The same might apply to primary and vocational education. Here again the period of holidays seems excessive and is not in the best interests of the children. I know the argument has been made from time to time that parents were able to utilise the services of their children, especially the older children, on the farm or in the business during the holiday period. That may be so, but I am of the opinion that it is not in the best interests of the children that they should be allowed to play around and that their education should be disrupted for such an extensive period every year. It is only right and proper that the Minister should see to it as far as he can that a reasonable work year is maintained. Most of us get only a fortnight's holidays every year. When one considers that, one would regard three or four months' holidays as excessive.
With the exception of some provision for heating and cleaning, provision for secondary education, a slight increase for industrial schools and an increase in the State subvention for scholarships, there is nothing in the Minister's speech which gives us any hope of the implementation of the revolutionary plan outlined 12 months ago. I ask the Minister to indicate more clearly and in greater detail when we may hope to see the establishment of these regional colleges.
I know the centres the Minister has designated for such colleges; I know, too, he has said he is having particular regard to the establishment of such a college in Carlow, that he is in consultation with the vocational education committee there in an effort to gauge the requirements of that college. It would seem—I hope I am wrong— that the Minister looks upon the establishment of the Carlow college as a pilot plan, as an example of what the other colleges should be, and that until such time as the establishment in Carlow is a reality, work will not begin in other centres.
That is the inference I draw from the Minister's remarks. It would be tragic if the people of the country at large had to wait for a number of years for the establishment of colleges in their areas. Apart from the great wastage of talent, many young boys and girls who could be trained as technicians, scientists and technologists, will have been lost to the nation. This, I would impress on the Minister, is a matter of extreme urgency. If we are to progress in the industrial sector, if we are to take our place in the European economy, if agricultural output is to be increased, we urgently need these schools of technology for the training of personnel.

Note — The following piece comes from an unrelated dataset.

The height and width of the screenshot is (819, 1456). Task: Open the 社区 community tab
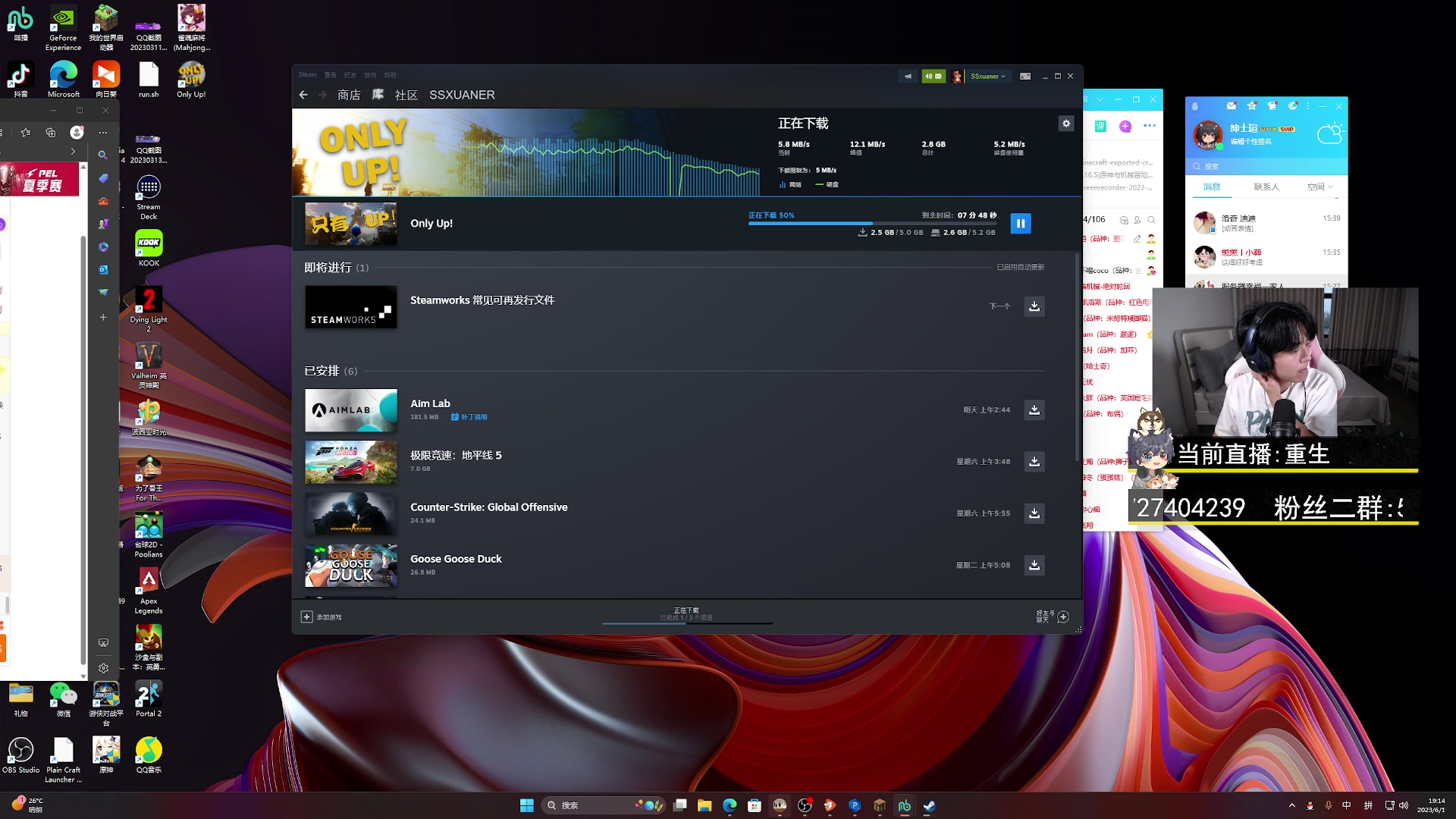click(406, 95)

When the Minister outlined his proposals in May, 1963, and when these revolutionary plans were outlined, I thought we would proceed with all haste. It is not merely disconcerting but alarming that the Minister has not positive proposals for the commencement of work on these establishments. He has not even indicated when these schools will be in operation. Thousands of our young boys and girls have been looking with hope and enthusiasm to the day when they can go on from the technical schools and the secondary schools to technological colleges and the university.
When are these hopes to be realised? Clearly it is not to be this year, next year. Will it be in ten years time? How many thousands of boys and girls with great talent, aptitude and ability, will by then have been lost to the nation? I can only urge on the Minister the necessity for proceeding with all haste in the centres mentioned in his statement today. While I realise every town in Ireland of any size cannot have a college of technology, I regret the Minister did not think fit to propose a school of technology in the Premier County.